SAN DIEGO — Jake McGee is the closer, even if the Giants won’t use the label. Tyler Rogers is trusted, even if the contact he allows makes him a riskier choice. Matt Wisler and Jose Alvarez were given major league deals to shore up the bullpen, even if they haven’t thus far.

The returning Wandy Peralta is just steady, and steady is exactly what the Giants have needed.

After the Opening Day meltdown, in which no reliever could find the strike zone and a 6-1 eighth-inning lead became a loss, it was Peralta who was the first reliever called upon in the second game. The lefty calmly threw 1 1/3 perfect innings and the Giants could exhale.

The feel was similar Wednesday, after Rogers had surrendered a game-tying, eighth-inning bomb to Wil Myers. So much goodwill was at risk ahead of the home opener. McGee, who pitched a clean ninth, could not pitch every inning.

So in came Peralta with a one-run lead in the 10th, with a ghost-runner on second. He had never recorded a save in his six-year, 212-game major league career.

“I thought what stood out to me most was how composed he was in that inning,” Gabe Kapler said after the 3-2 victory.

Peralta, just throwing a slider and fastball, was shutdown. Ha-Seong Kim grounded to Brandon Belt, who was pretty far off from first base. It became a footrace between Kim and Peralta that the pitcher won.

“That’s important, too — it’s not something that I’ve thought about, I just kind of took it for granted,” the manager said of Peralta’s hustle play. “He did make a nice sprint to first base. In the biggest moments of the game, you have to execute the little things, whether that’s covering the base or executing an inside move, and then still being able to execute your pitches.”

The play moved Jurickson Profar to third and set up the at-bat of the afternoon.

Facing Jorge Mateo, Peralta got ahead with a slider before missing inside with a fastball. He turned back to a pair of sweeping, backdoor sliders that got two swings and misses from the young Mateo, and the energy was sapped from Petco Park. A batter later, Tucupita Marcano flew out to left off a 95-mph fastball, and Peralta and the Giants could exhale yet again.

Kapler made sure to call out Peralta’s work with Profar on base, throwing over a few times and keeping an eye there while staying focused on the batter at the plate.

“It’s a pretty gutsy performance,” Kapler said of Peralta, who was not available after the game because the Giants had to catch their bus.


Kevin Gausman thought his best pitch was his last one.

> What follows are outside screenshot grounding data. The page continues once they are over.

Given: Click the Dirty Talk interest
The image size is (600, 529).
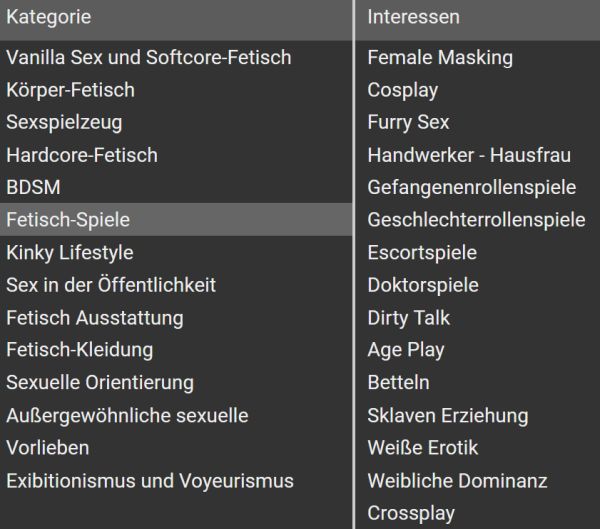Looking at the screenshot, I should 409,318.
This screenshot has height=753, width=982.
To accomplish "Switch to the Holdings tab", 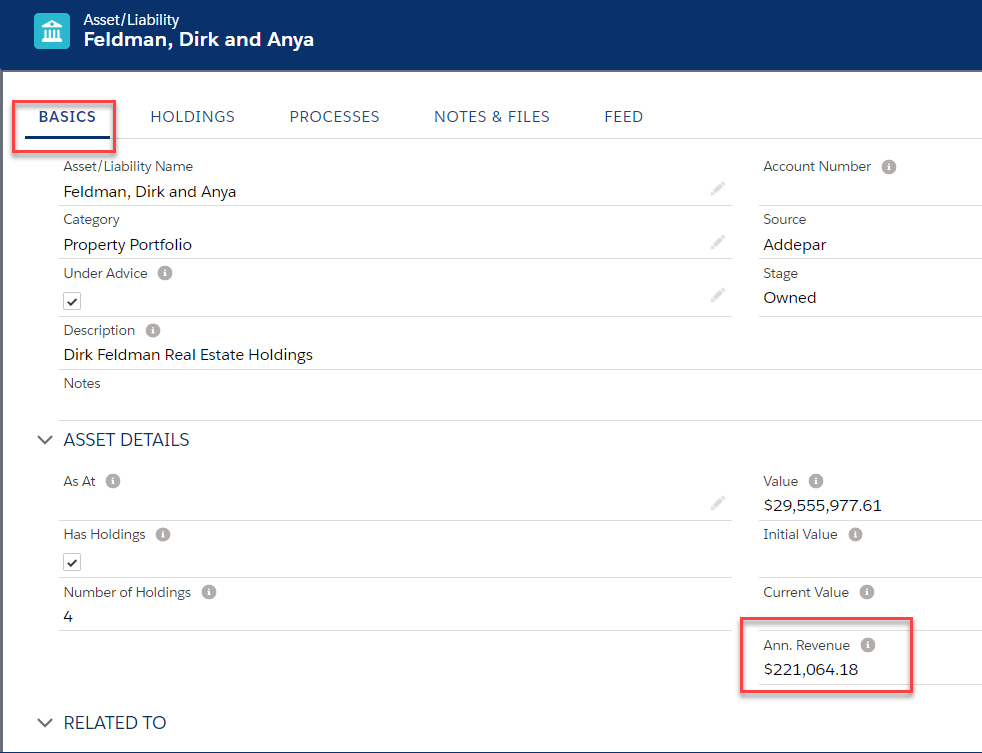I will coord(192,116).
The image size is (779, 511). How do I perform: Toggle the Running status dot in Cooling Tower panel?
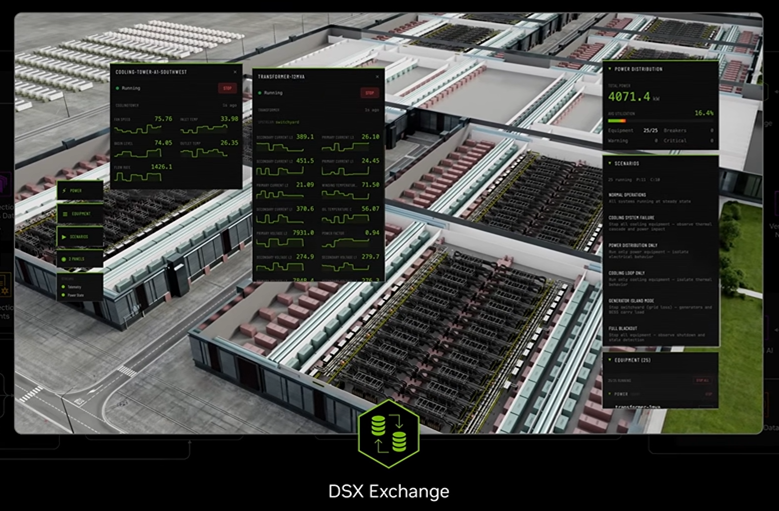(x=117, y=88)
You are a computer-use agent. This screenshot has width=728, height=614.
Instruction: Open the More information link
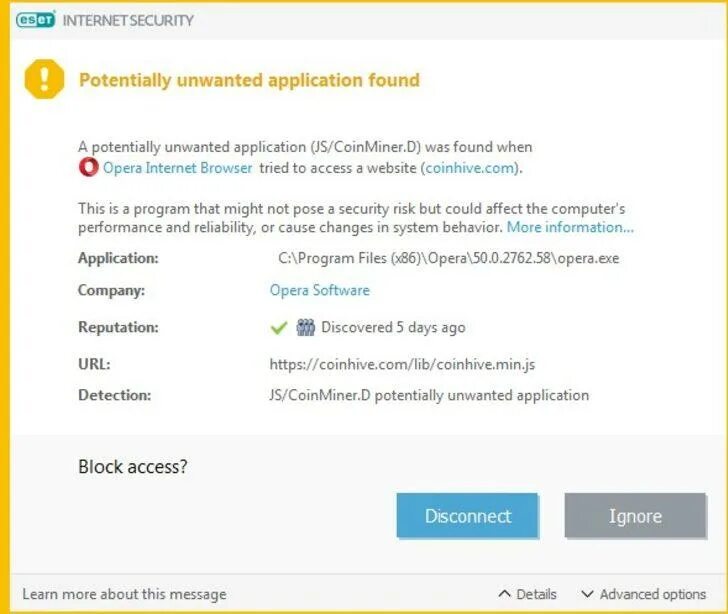570,227
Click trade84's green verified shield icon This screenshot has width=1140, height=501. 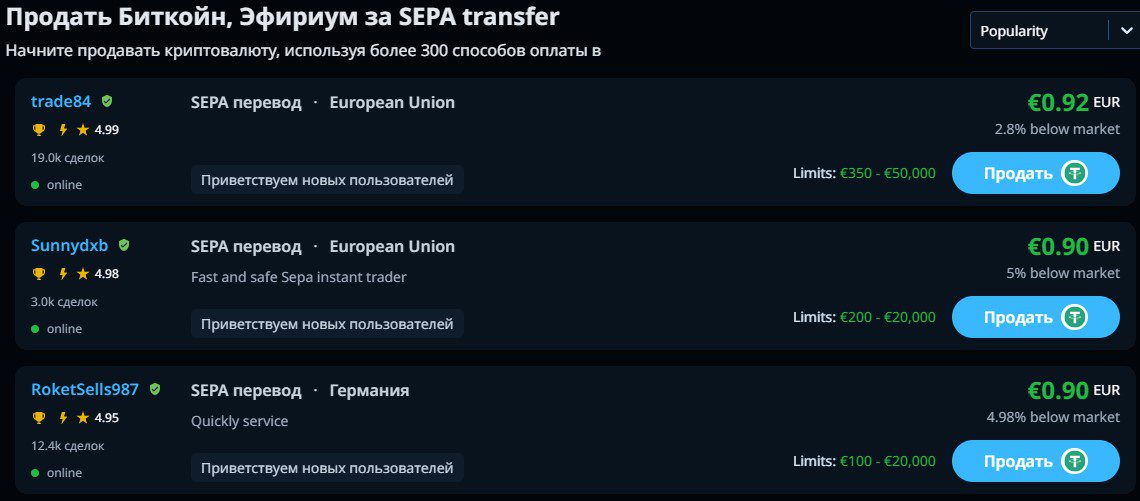(x=107, y=101)
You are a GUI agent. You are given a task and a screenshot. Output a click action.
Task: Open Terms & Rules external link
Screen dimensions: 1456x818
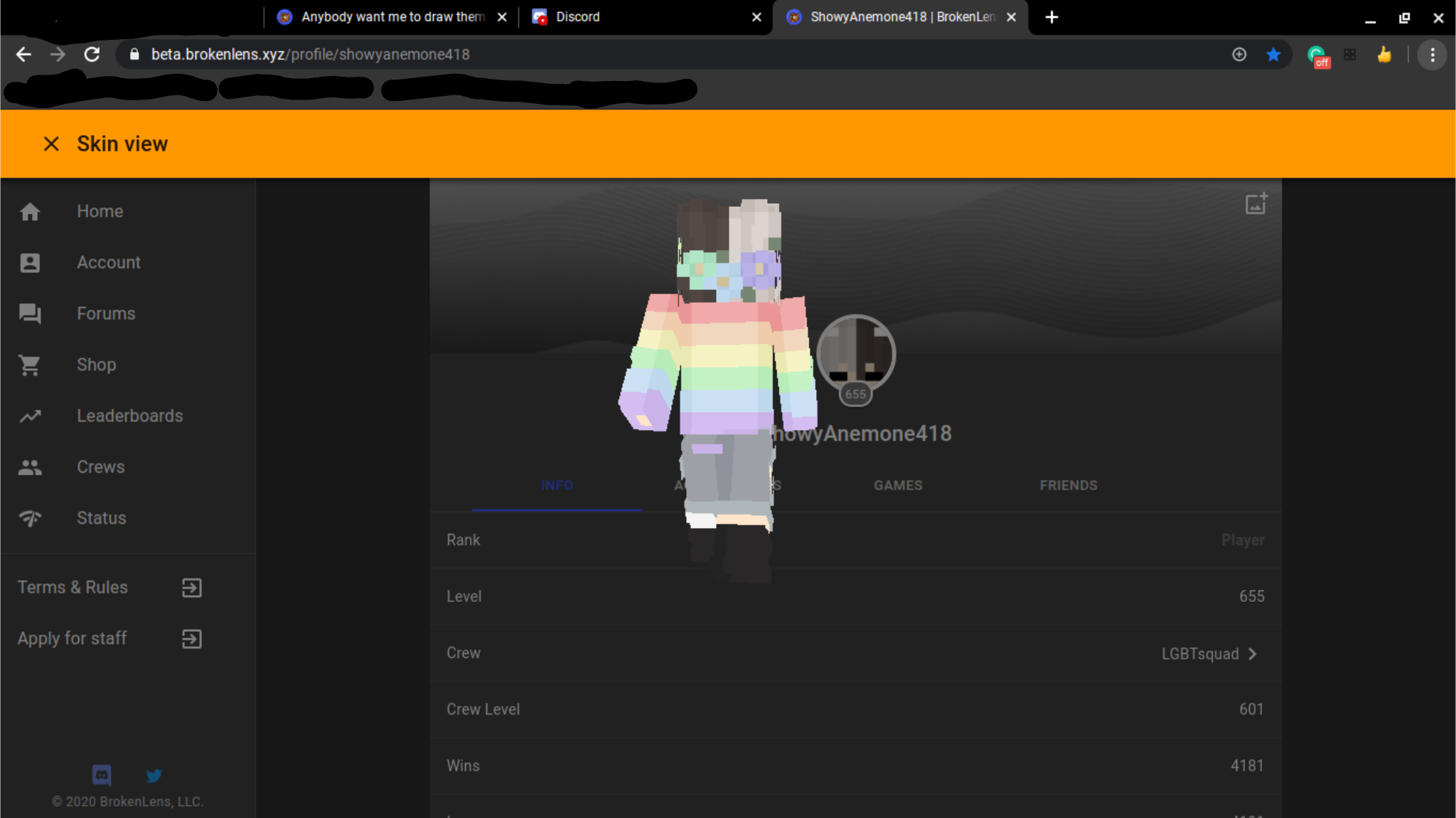pyautogui.click(x=192, y=588)
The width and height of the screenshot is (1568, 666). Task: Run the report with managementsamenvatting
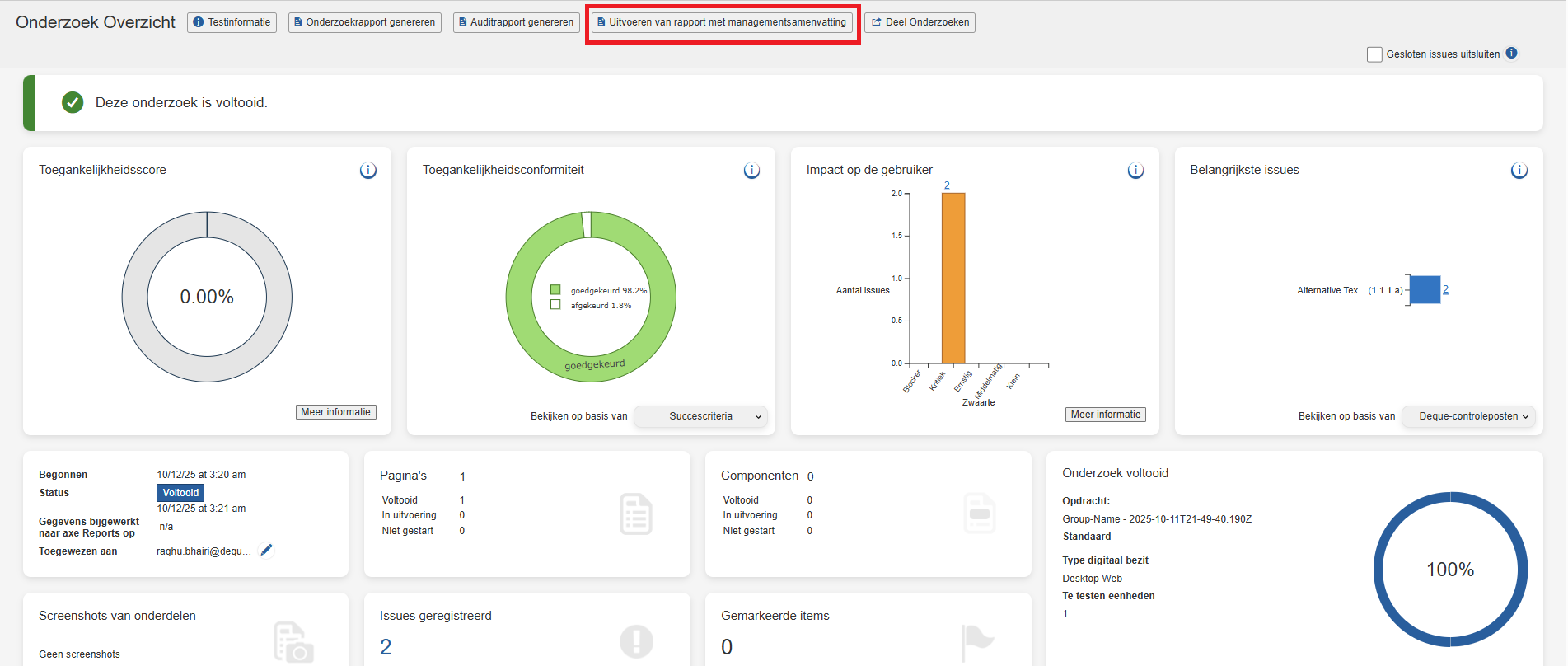tap(722, 22)
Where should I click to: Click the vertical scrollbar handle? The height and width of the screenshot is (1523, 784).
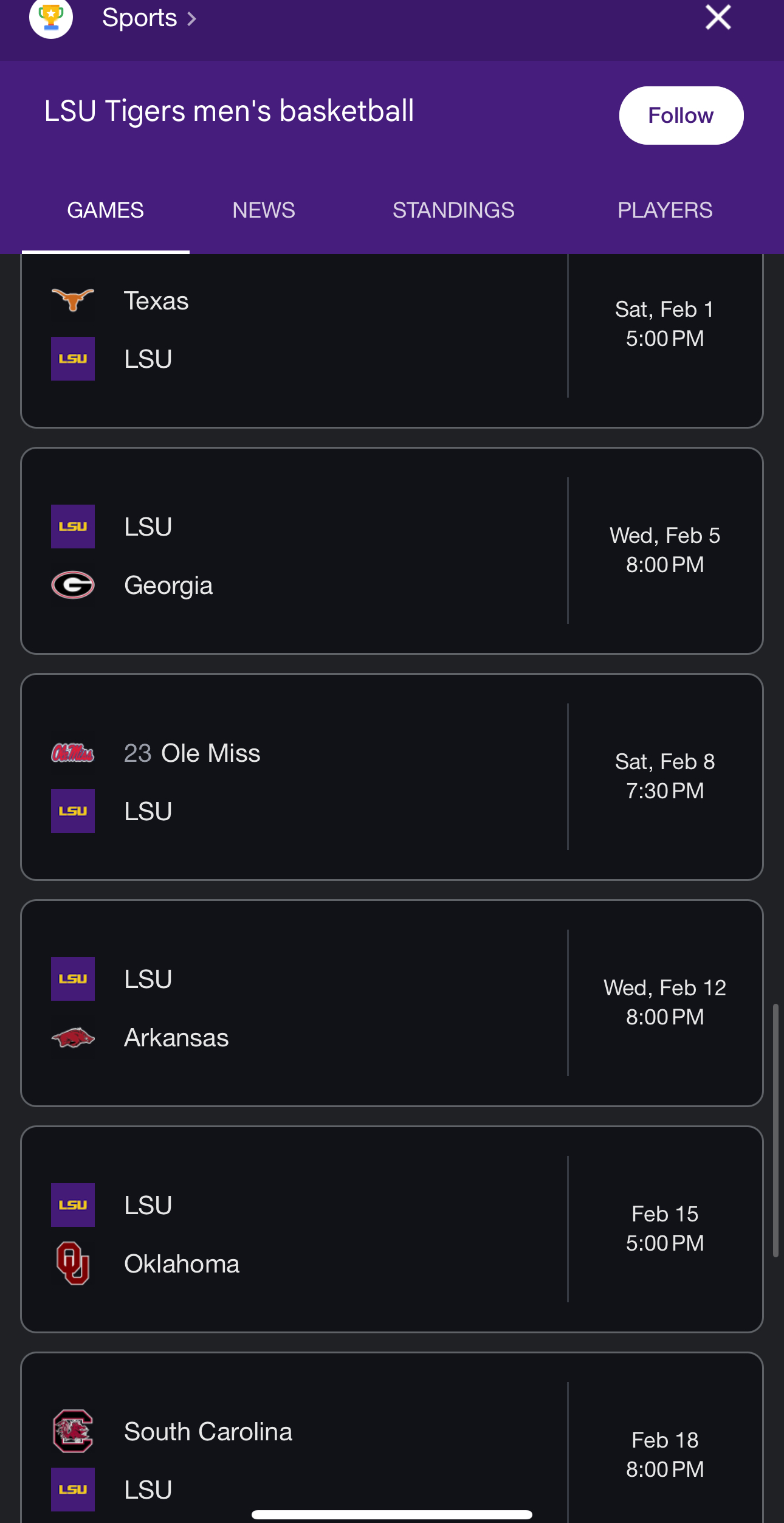[x=775, y=1131]
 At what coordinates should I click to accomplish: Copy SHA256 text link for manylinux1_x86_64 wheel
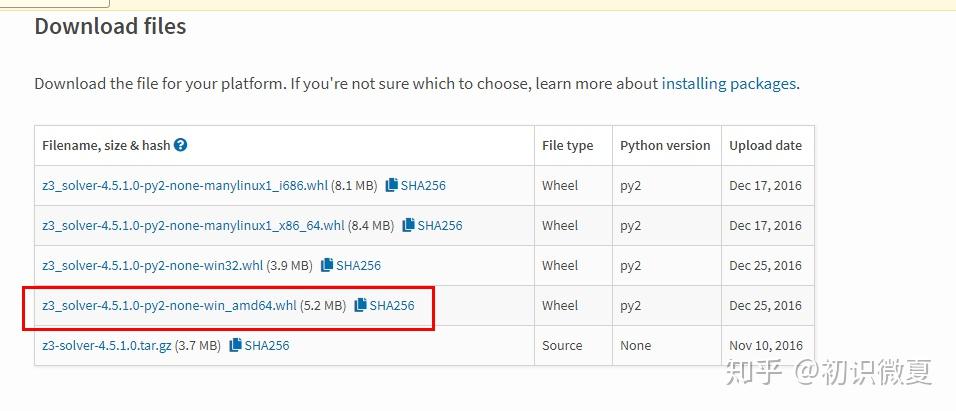[440, 225]
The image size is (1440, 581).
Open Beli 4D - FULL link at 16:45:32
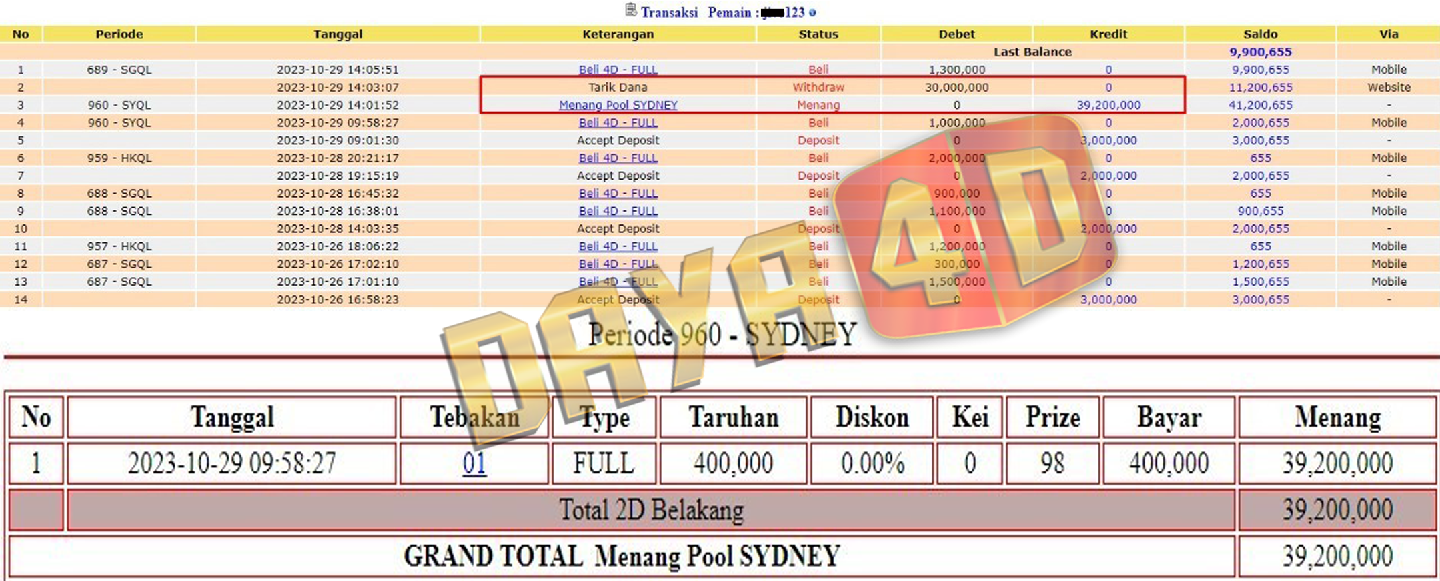pos(618,193)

His 96th and final pitch looked like a fastball to Mateo, who started his swing and learned it was another splitter. It disappeared yet again and was found in Curt Casali’s glove, Gausman walking off the mound after seven strong, one-run inning.

Padres batters swung at his splitter 15 times and missed nine. Even the hard contact that emerged was not costly — Luis Campusano hit one solidly but south, resulting in a ground out.

“That’s such a big pitch for me, and it plays so well off my fastball,” Gausman said over Zoom. “I throw it against righties and lefties. I always feel like when that pitch is going good, I can face anybody.”


Darin Ruf didn’t have the best view of what happened after he hit it — he was rounding first base — but he felt for Mateo, who tried to catch Ruf’s long drive to center and watched it bounce off his glove and wind up over the fence.

That happens. Hitters getting quality swings off Blake Snell is also a thing that happens apparently.

“He’s a great pitcher. Four plus pitches that he can throw at any point,” Ruf said after taking the southpaw deep on the second fastball he saw. “After the first fastball, my eyes were kind of looking for that I guess. Luckily he threw it again, kind of middle and middle up a little bit, and I was able to pull my hands inside and get the barrel to it.”